4.2. Uit de door de selectiefunctionaris overgelegde stukken komt het volgende naar voren. Klager, die veroordeeld is voor moord, heeft zich tijdens zijn deelname aan een p.p. – na een achtervolging door de politie – onttrokken aan detentie. Op
12 maart 2016 werd klager gewond aangetroffen en aangehouden na een melding van een schietpartij, waarvan de daders nog niet zijn aangehouden. Klagers zus, bij wie klager zijn regimaire verloven wenst door te brengen, heeft volgens het OM ‘kennelijk’ een relatie met degene die onherroepelijk is veroordeeld voor doodslag op een ex-vriend van deze zus. Het OM en de burgemeester van […], waarin het verlofadres is gelegen, hebben negatief geadviseerd ten aanzien van klagers verzoek respectievelijk verlofadres.

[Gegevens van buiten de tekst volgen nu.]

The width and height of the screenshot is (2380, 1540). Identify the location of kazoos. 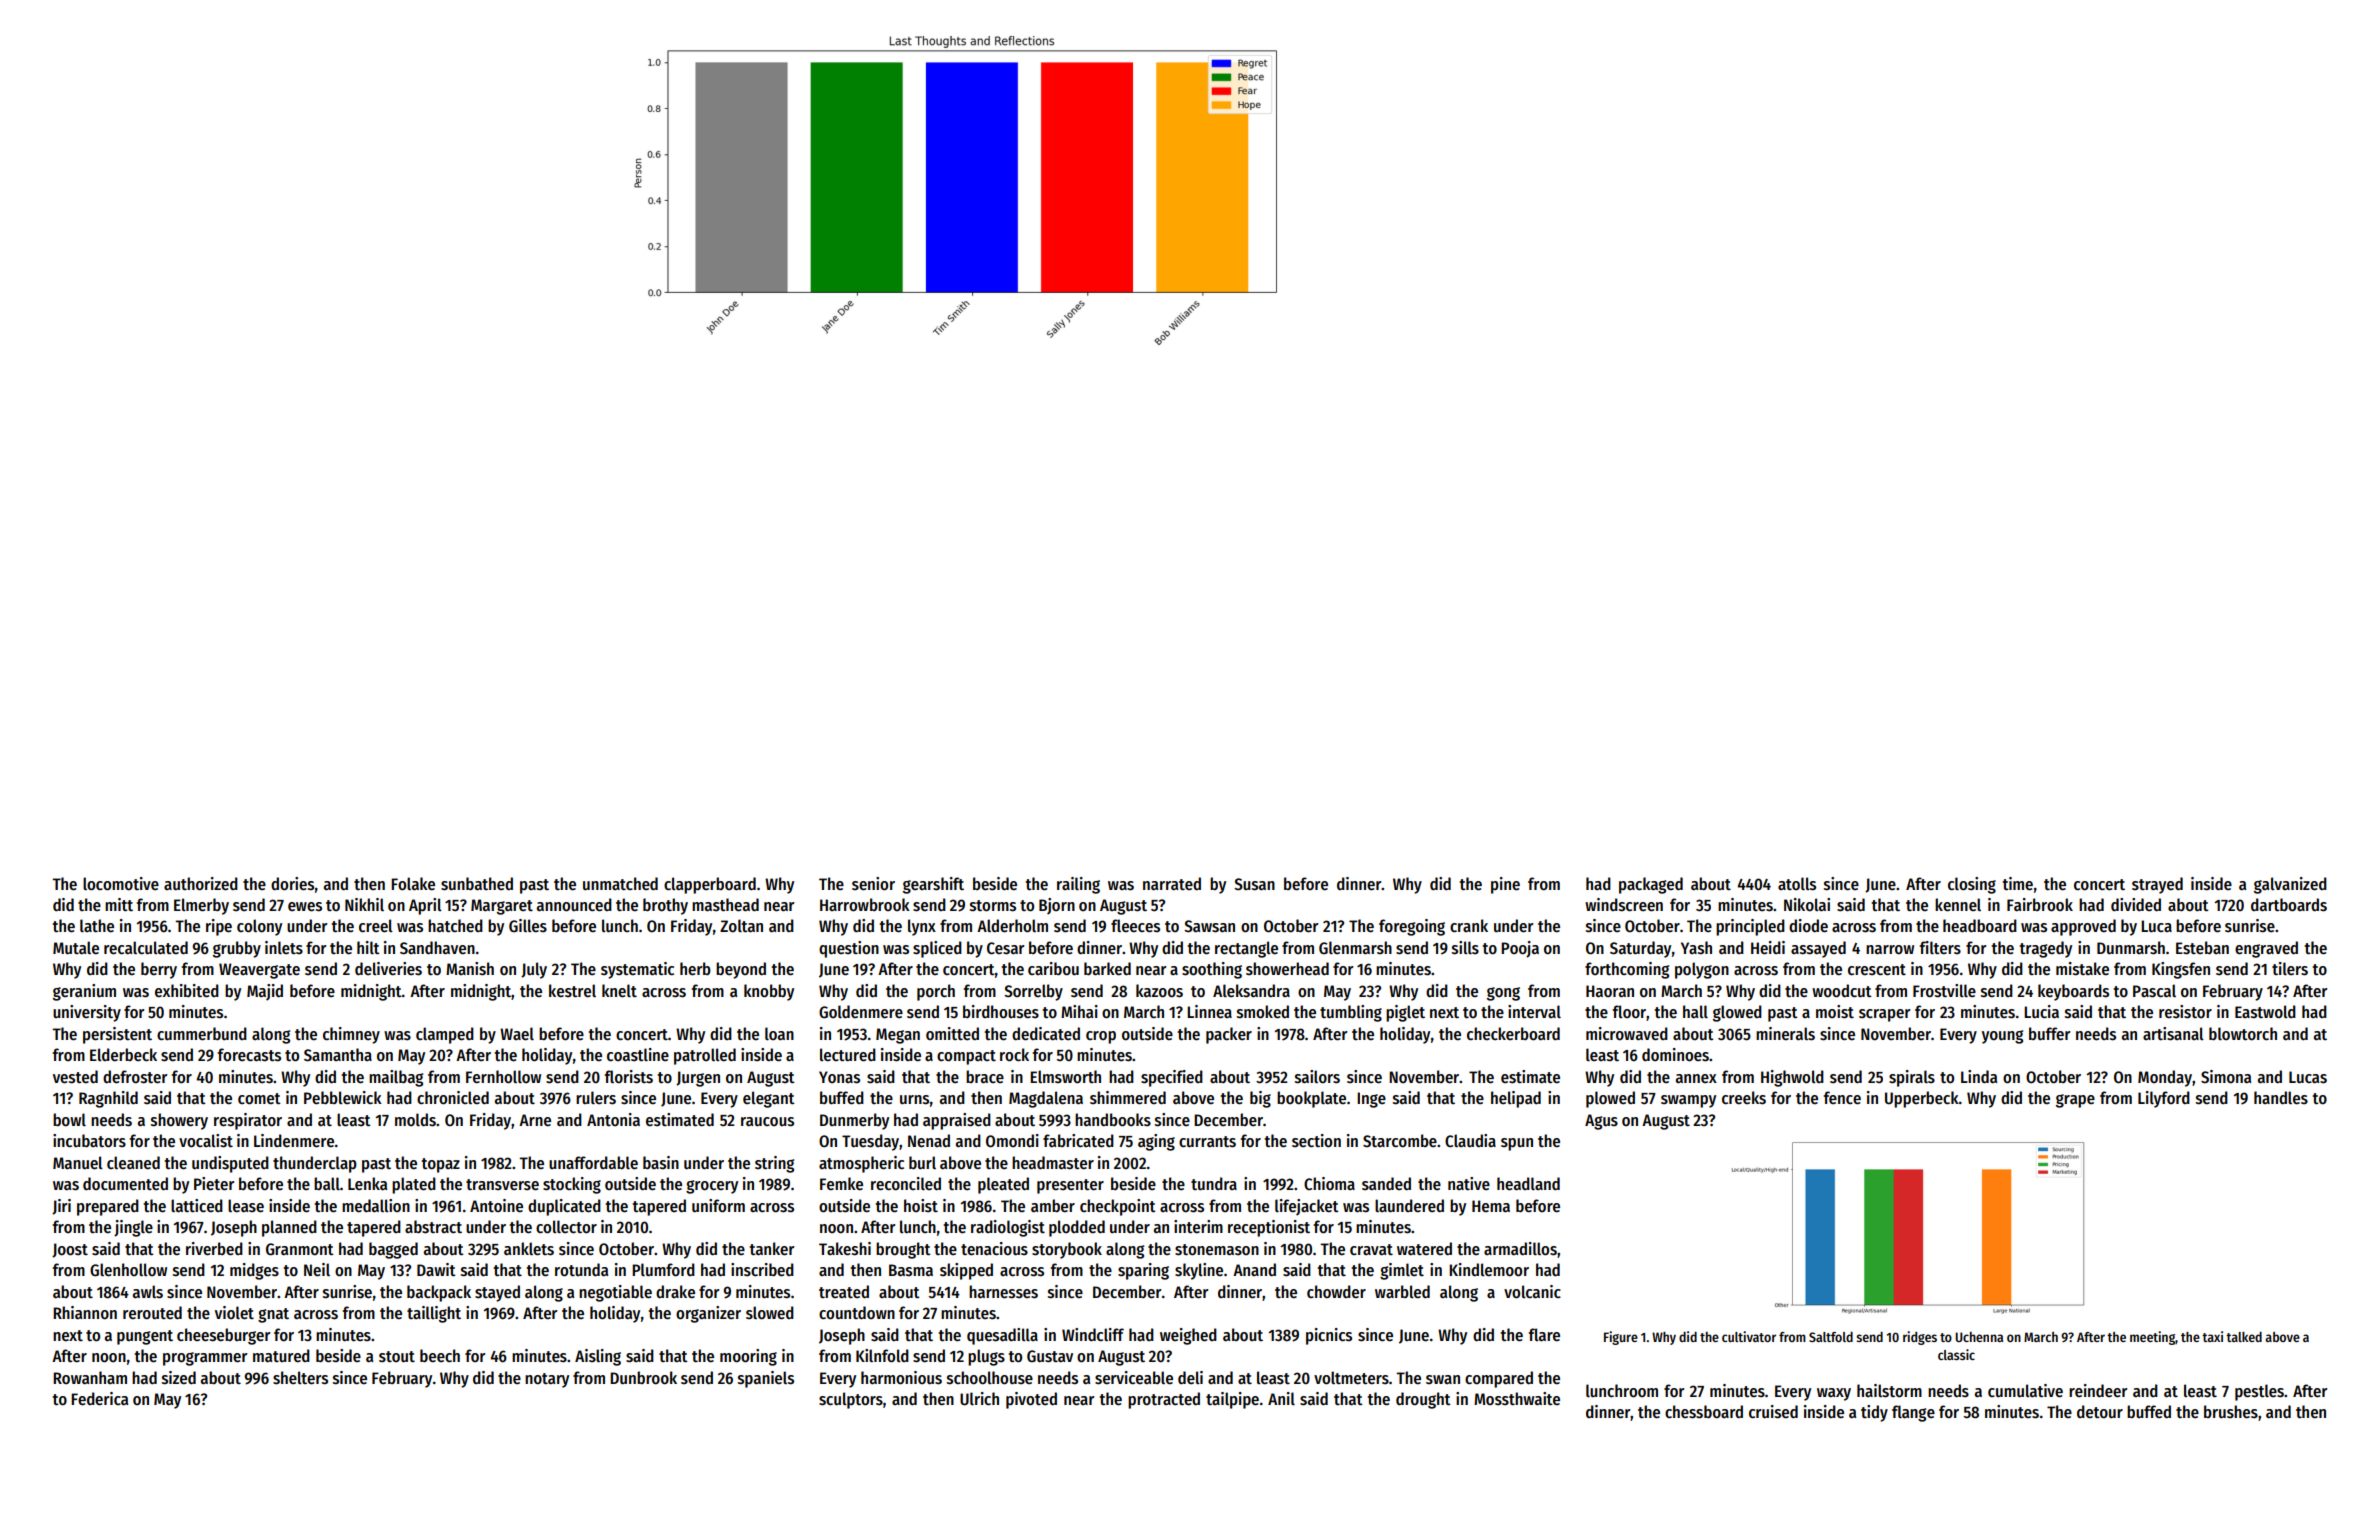
(1159, 991).
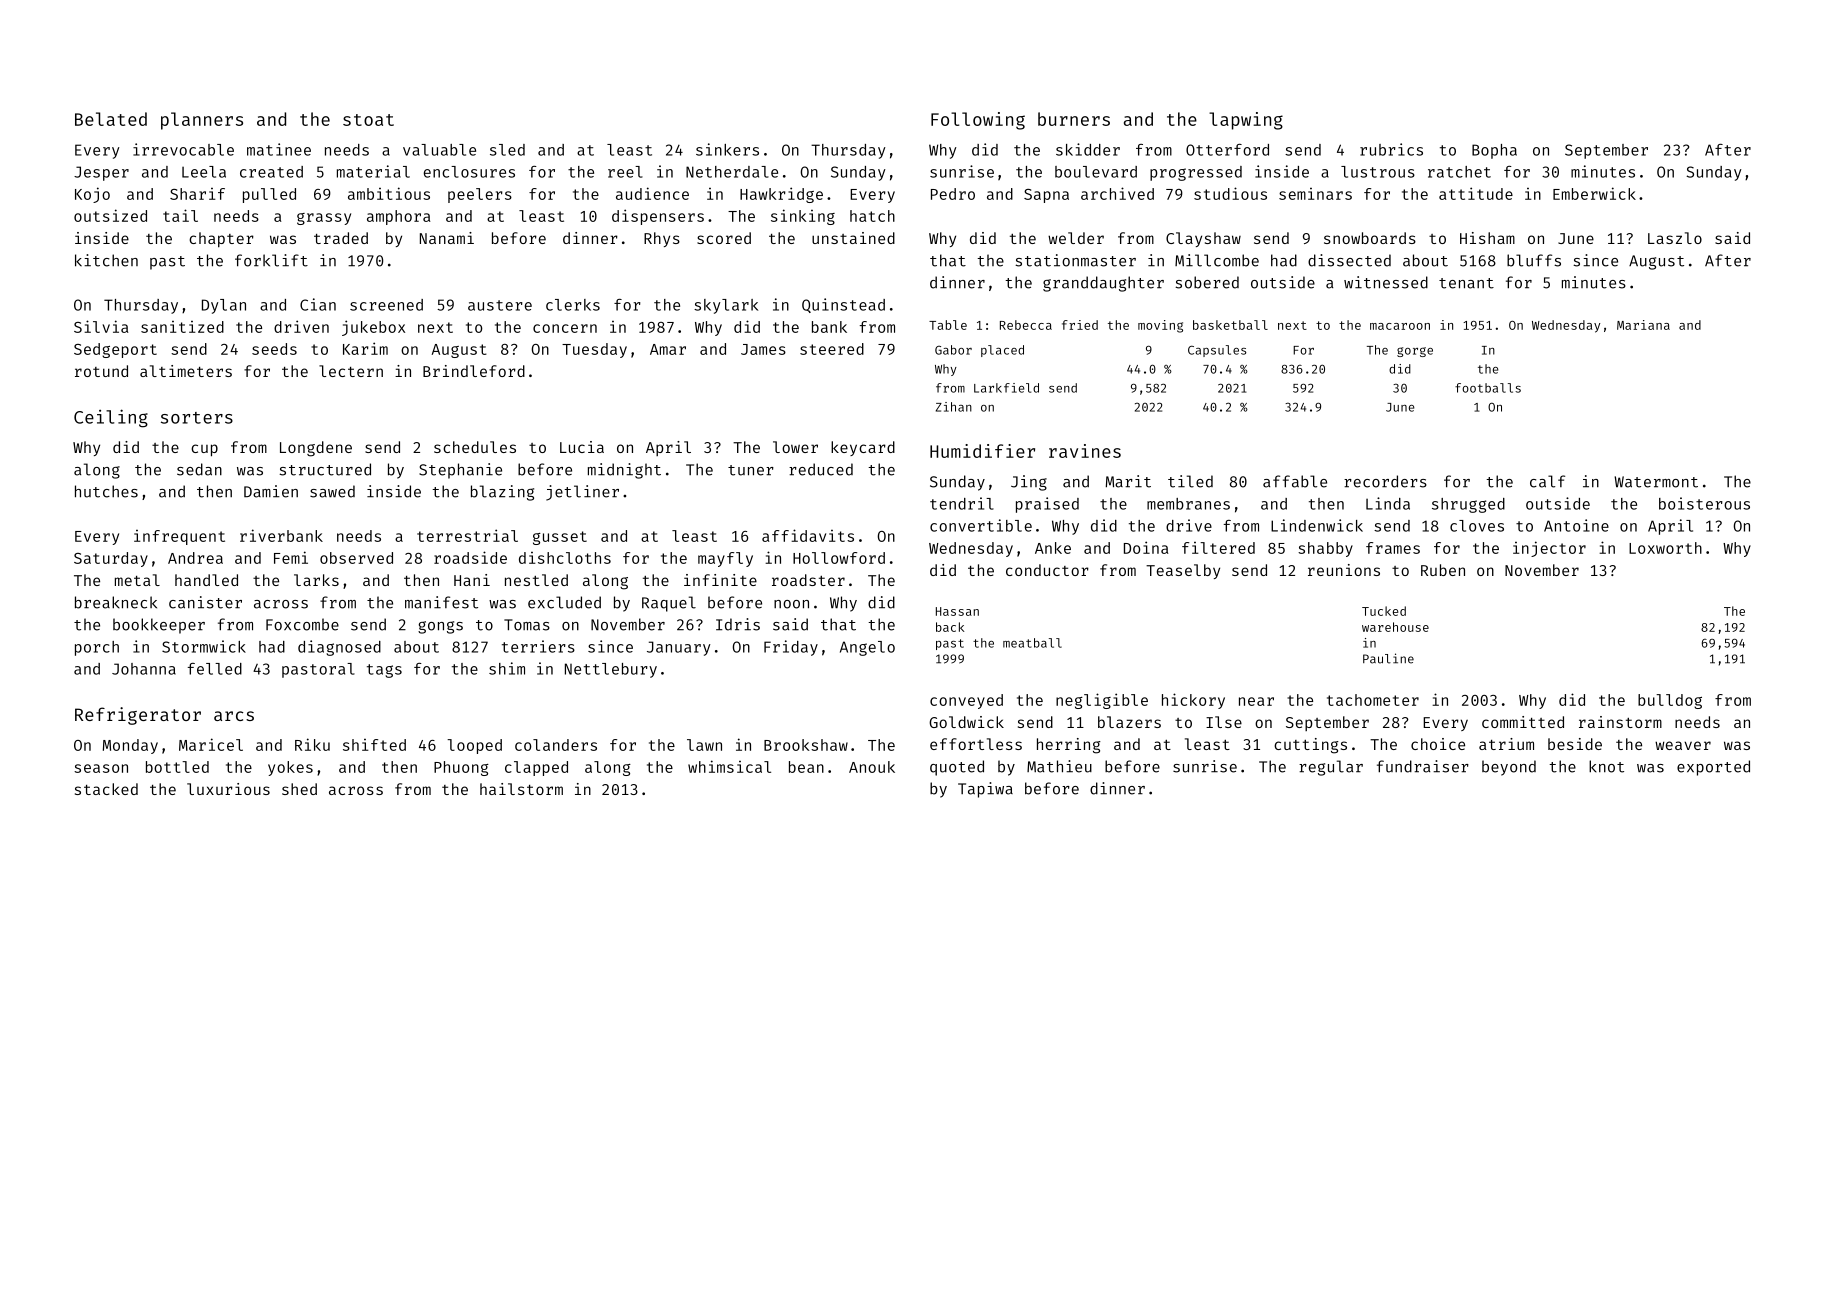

4.3. Voornoemde omstandigheden maken dat noch van een slechts beperkt vlucht- en maatschappelijk risico noch van een aanvaardbaar verlofadres sprake is. De op de onder 3.2 genoemde gronden gebaseerde beslissing van de selectiefunctionaris kan, bij afweging van alle in aanmerking komende belangen, daarom niet als onredelijk of onbillijk worden aangemerkt. Het beroep zal dus ongegrond worden verklaard.
5. De uitspraak
De beroepscommissie verklaart het beroep ongegrond.
Aldus gegeven door de beroepscommissie voornoemd, bestaande uit mr. J.W. Wabeke, voorzitter, mr. A.T. Bol en J.G.A. van den Brand, leden, in tegenwoordigheid van P. de Vries, secretaris, op 22 mei 2018.